Maros – Upaya pemerintah dalam menunjang kesejahteraan masyarakat melalui bantuan sosial (Bansos) sudah dilakukan sejak lama. Hal itu merupakan bentuk perhatian dan komitmen pemerintah untuk menekan angka kesenjangan sosial.
Namun, fakta di lapangan selalu saja tidak sesuai dengan apa yang telah diprogramkan dengan ditemukannya kebocoran, kecurangan, penyelewengan hingga praktik korupsi.
Seperti yang terjadi baru-baru ini di Kecamatan Cenrana. Oknum pendamping program keluarga harapan (PKH) diduga melakukan penyelewengan bantuan sosial salah seorang warga Dusun Tanete, Desa Cenrana, Kecamatan Cenrana, Kabupaten Maros. Dugaan itu diungkapkan oleh warga berinisial RN.
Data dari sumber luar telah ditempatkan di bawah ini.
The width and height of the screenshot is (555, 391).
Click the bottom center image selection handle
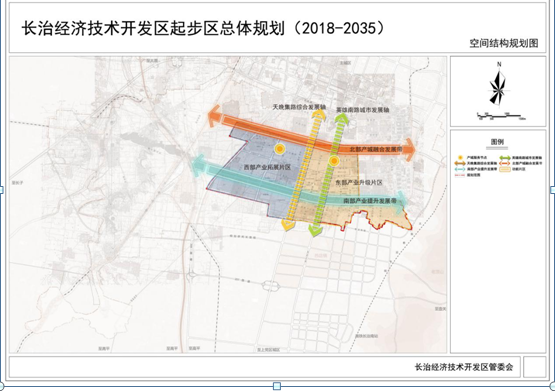click(277, 385)
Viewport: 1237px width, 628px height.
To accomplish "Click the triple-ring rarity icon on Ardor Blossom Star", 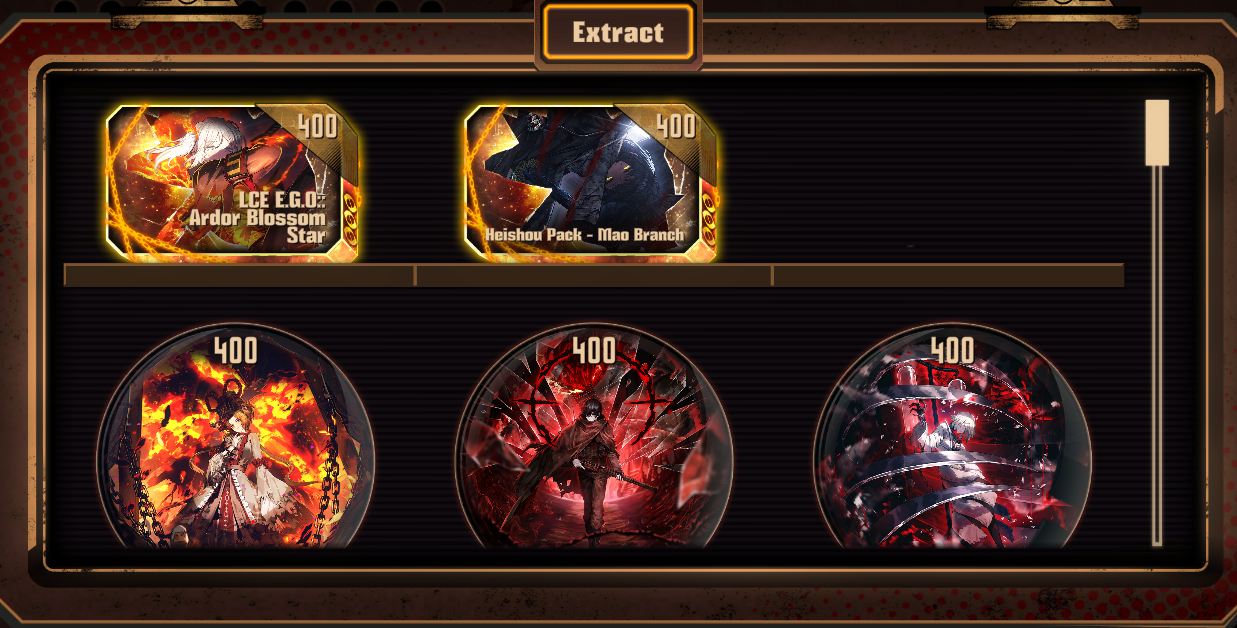I will [350, 215].
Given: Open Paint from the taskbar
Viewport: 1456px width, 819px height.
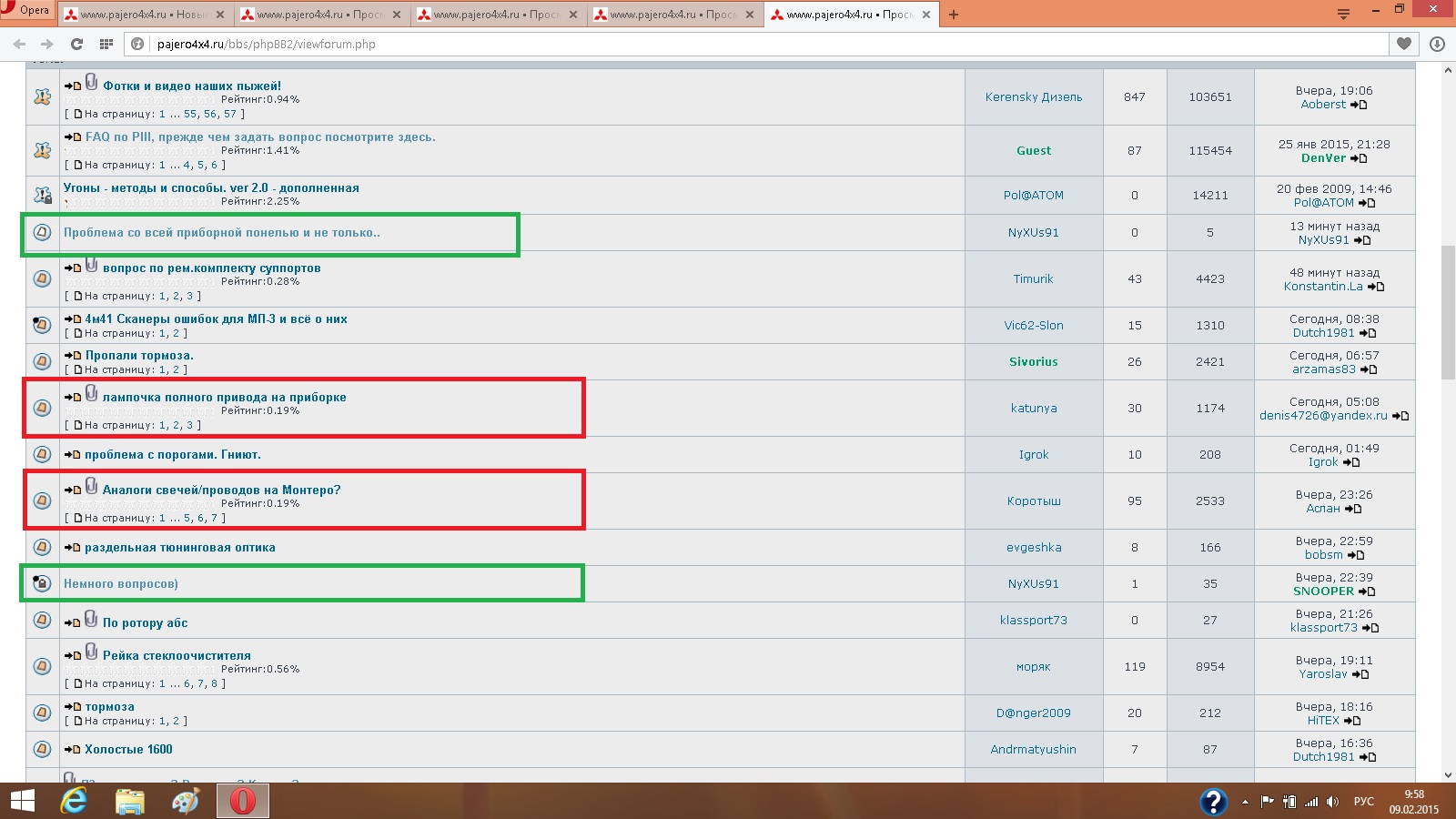Looking at the screenshot, I should click(186, 801).
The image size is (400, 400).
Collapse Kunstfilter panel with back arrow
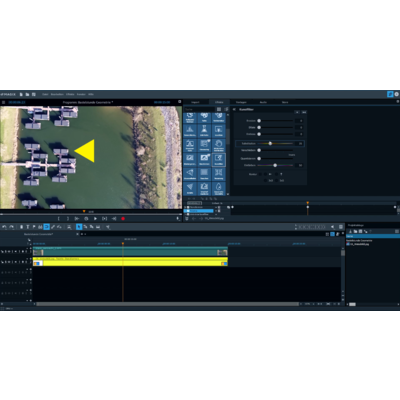(234, 109)
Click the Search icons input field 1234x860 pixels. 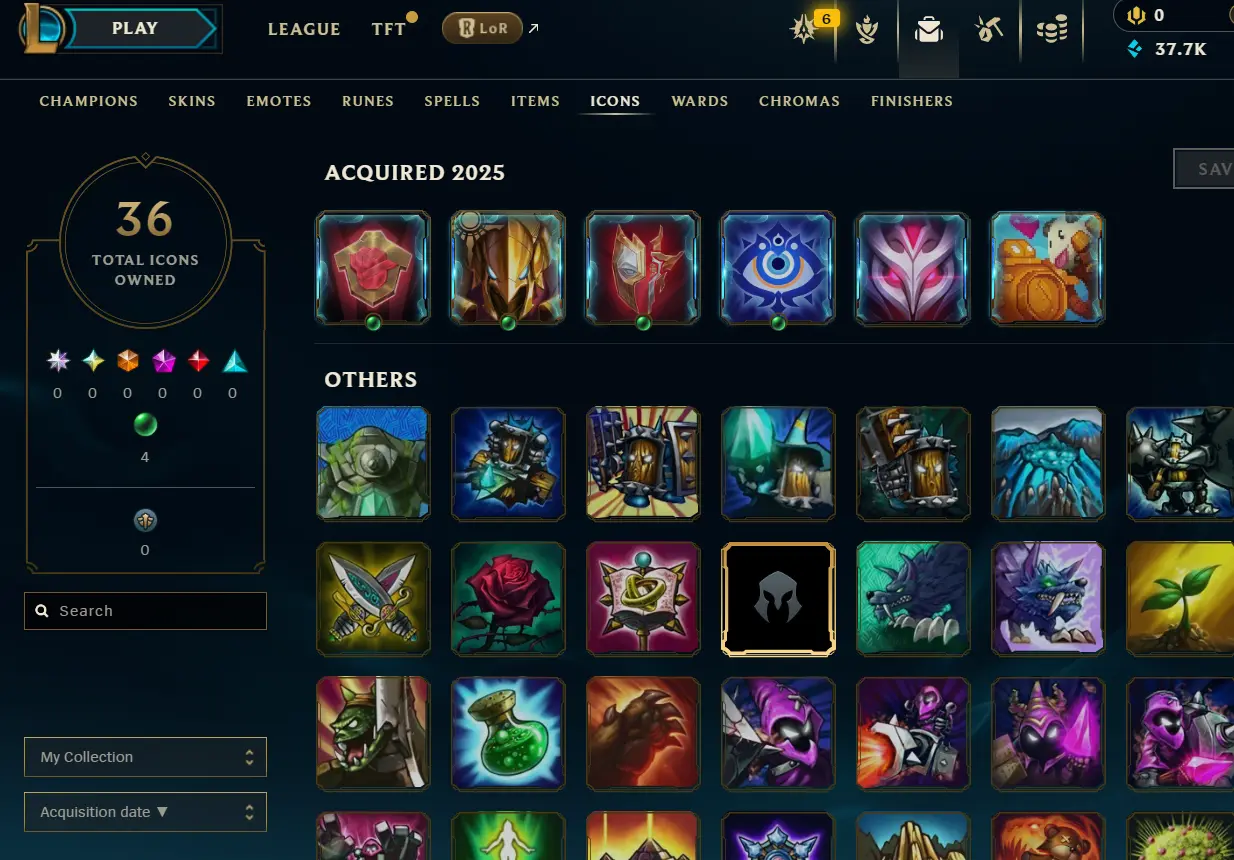(x=145, y=611)
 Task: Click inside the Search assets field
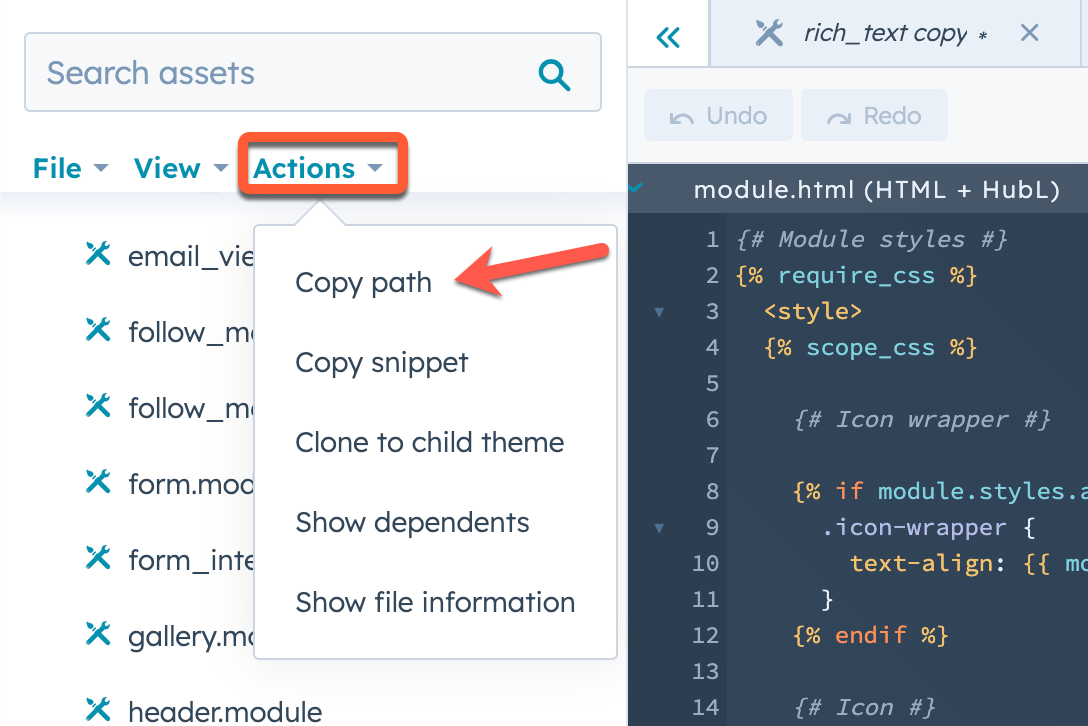250,72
Dalam keterangannya, ketua kelompok SM menggunakan jasa pengepul berinisial SU yang bertugas sebagai calo kartu ATM dan buku tabungan kemudian diserahkan kembali ke SM.
“SM diduga langsung memotong dana program keluarga harapan, sebesar 50 ribu perorang serta menyimpan kartu PKH dan ATM sekaligus buku tabungan para penerima program keluarga harapan”, jelas RN.
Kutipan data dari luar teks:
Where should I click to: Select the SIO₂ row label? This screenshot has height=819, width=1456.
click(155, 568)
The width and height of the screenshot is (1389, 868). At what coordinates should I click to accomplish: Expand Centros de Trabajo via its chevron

RN bilang biaya pemotongan sebesar 50 ribu itu akan diperuntukkan untuk biaya gesek maupun ongkos ojek. Hal itu kerap dilontarkan oleh oknum sebagai alasan yang masuk akal. Oknum petugas PKH itu juga kerap mengaku sebagai salah satu keluarga dekat Bupati Maros.
“Heran saya melihat oknum SM yang sering kali mengaku bahagian keluarga bupati Maros yang tidak jelas asal usul nasab yang menghubungkan dengan pak bupati, mungkin dengan jalan mengaku sebagai keluarga bupati sehingga dijadikan sebagai tameng kepada anggotanya untuk menakut nakuti”, sambung RN
Jikalau PKM berjumlah 200 orang perkelompok jadi setiap kali melakukan penarikan, SM bisa meraup keuntungan sebesar 10 juta rupiah dan bila dikalikan dalam empat kali penerimaan jumlahnya sangat lumayan. Diketahui pula kelompok terbentuk dengan persetujuan dari pendamping keluarga harapan (PKH) jadi kemungkinan besar ini ada kaitannya dengan atau perintah dari pendamping program keluarga harapan.
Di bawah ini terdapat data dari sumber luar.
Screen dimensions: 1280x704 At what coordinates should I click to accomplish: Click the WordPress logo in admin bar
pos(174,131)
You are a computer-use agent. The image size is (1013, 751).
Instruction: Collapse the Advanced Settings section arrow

Sehingga atas dugaan tersebut, SM dan SU di duga telah melakukan tindak pidana korupsi atas perbuatannya dengan secara bersama sama dan sengaja mengambil hak orang miskin dengan modus biaya gesek dan ojek.
Apabila dugaan itu terbukti karena memotong dana bantuan sosial warga dampingannya, maka SM dan SU bisa dijerat Undang-Undang Nomor 31 Tahun 1999 juncto Undang-Undang Nomor 20 Tahun 2001 tentang Pemberantasan Tindak Pidana Korupsi.
Dan berdasarkan UU tersebut, maka pelaku akan mendapatkan ancaman hukuman minimal 4 tahun penjara dan maksimal 20 tahun penjara. Hingga berita ini tayang awak media belum berhasil menemui atau mengkonfirmasi yang bersangkutan. (*)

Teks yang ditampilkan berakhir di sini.